Art teacher shares his experience teaching high school


Photo by Leila Olukoga

Art 1 teacher Valento Mennsfield grades his student’s art pieces. This is Mennsfield’s first year working as an art teacher at a high school.

Eight-year-old Valento Mennsfield always wanted to emulate his father. He found his father’s work ethic to be his best quality. One night, Mennsfield curiously walked into the living room to find his father sitting in front of the dimly lit television, sketching something on a big yellow notepad. As he neared his father, he realized it was a self-portrait from when he was in the military. That’s when Mennsfield found a genuine love for art.

Mennsfield has been an art teacher for 13 years and began teaching at the high school level this year. Although Mennsfield found his passion for art at a young age, he initially wanted to become a Department of Public Safety officer like his best friend’s father. 

“My best friend’s dad was a DPS officer, and I was fascinated by his work,” Mennsfield said. “I was very into being a law enforcement officer. When I was in college getting my art degree, I honestly didn’t know what it was that I was wanting to do, but then I decided that art was what I wanted to pursue.”

Before teaching at Hebron, Mennsfield worked simultaneously as an art teacher at Vivian Field Middle School and a football coach at R.L. Turner High School. 

“I was actually very excited to be both an art teacher and a coach,” Mennsfield said. “I got my first teaching job in Carrollton in the district that I graduated from. My art teacher from high school was basically my boss, and she knew how passionate I am about art and sports, so she called me up to offer me both positions, and I accepted both jobs with open arms.”

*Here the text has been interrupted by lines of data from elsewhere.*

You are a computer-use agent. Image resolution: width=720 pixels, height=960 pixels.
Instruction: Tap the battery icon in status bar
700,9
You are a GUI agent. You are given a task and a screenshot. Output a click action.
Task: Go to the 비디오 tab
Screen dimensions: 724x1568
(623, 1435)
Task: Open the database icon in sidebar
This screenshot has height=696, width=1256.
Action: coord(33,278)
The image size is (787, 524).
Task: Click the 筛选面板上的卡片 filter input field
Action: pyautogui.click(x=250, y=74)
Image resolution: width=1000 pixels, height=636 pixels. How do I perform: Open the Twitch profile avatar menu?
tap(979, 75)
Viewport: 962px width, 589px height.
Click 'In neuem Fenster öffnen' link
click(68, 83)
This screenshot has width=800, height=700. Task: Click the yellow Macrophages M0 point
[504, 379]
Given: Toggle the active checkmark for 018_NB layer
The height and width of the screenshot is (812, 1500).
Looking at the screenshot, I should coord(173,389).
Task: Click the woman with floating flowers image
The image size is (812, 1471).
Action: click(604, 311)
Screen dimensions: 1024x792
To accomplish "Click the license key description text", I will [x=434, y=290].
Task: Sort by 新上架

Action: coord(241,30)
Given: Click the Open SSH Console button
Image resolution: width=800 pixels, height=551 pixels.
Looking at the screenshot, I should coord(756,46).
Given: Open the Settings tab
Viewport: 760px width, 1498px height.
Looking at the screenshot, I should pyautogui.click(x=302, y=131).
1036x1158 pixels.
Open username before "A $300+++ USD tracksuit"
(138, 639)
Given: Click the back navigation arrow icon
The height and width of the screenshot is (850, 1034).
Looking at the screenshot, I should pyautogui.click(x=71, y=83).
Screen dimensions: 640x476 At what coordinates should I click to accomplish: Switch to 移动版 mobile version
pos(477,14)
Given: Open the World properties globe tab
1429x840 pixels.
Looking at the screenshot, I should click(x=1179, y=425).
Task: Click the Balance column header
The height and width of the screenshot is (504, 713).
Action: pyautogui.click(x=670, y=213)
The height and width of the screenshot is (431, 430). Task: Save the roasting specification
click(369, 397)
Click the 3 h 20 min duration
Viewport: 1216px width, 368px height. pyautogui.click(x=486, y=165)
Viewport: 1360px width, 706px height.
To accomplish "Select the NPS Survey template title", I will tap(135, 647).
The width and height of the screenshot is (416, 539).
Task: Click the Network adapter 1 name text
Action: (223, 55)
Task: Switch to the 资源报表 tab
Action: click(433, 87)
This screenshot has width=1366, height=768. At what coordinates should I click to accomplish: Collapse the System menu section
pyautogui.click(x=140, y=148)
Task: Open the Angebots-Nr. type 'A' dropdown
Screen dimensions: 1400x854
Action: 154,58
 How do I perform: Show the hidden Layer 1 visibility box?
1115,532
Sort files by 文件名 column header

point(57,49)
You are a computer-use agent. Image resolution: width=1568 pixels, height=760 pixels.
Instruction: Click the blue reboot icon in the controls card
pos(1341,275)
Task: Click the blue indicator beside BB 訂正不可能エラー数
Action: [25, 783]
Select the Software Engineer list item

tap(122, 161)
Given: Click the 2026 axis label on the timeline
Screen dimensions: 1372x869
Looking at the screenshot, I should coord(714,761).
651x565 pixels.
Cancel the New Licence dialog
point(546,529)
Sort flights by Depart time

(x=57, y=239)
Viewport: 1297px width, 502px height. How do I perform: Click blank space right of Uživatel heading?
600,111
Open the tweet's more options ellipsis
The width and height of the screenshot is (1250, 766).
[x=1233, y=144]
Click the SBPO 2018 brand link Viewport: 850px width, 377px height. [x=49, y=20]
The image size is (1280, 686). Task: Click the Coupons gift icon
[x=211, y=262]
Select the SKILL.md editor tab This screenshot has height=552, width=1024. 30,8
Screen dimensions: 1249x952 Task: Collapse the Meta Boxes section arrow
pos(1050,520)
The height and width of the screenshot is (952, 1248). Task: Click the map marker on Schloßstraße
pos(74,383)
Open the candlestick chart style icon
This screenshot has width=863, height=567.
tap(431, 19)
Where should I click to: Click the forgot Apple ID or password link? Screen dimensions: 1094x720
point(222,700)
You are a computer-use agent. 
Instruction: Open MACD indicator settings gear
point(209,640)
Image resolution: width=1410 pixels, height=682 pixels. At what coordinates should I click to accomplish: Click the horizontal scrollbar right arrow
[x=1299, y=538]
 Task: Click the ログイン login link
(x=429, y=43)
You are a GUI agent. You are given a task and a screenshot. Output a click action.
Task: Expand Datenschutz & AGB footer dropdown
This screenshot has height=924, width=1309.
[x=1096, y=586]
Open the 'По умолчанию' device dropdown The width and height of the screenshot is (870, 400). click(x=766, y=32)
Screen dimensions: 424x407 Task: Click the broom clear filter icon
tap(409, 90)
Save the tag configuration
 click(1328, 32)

Mennsfield said he prefers working at the high school level because of how simple it is for him to form connections with his students because they are more mature than his middle school students.

“I honestly have always wanted to teach at the high school level,” Mennsfield said. “Starting out at the middle school [level] really helped groom me to begin working here. Being at the high school, I communicate better with my students.” 

Mennsfield takes pride in being an African American art teacher and wants to inspire minorities to connect with art the way he does. 

“I haven’t really seen many African American male or female art teachers,” Mennsfield said. “Being a minority art teacher says a lot; being able to express myself and show other young minorities they can do this themselves means a lot to me.”

Mennsfield said the most important part of his job is to form meaningful connections with students. 

“I try to keep myself pretty transparent so my students can fully understand me; I’m just like them except older,” Mennsfield said. “I get where my students are coming from when they don’t take this class seriously; I get that everybody here doesn’t have the same goal. I want to get my students to make this art class personal to them. I want them to make the most out of the 18 weeks they’re in this class.”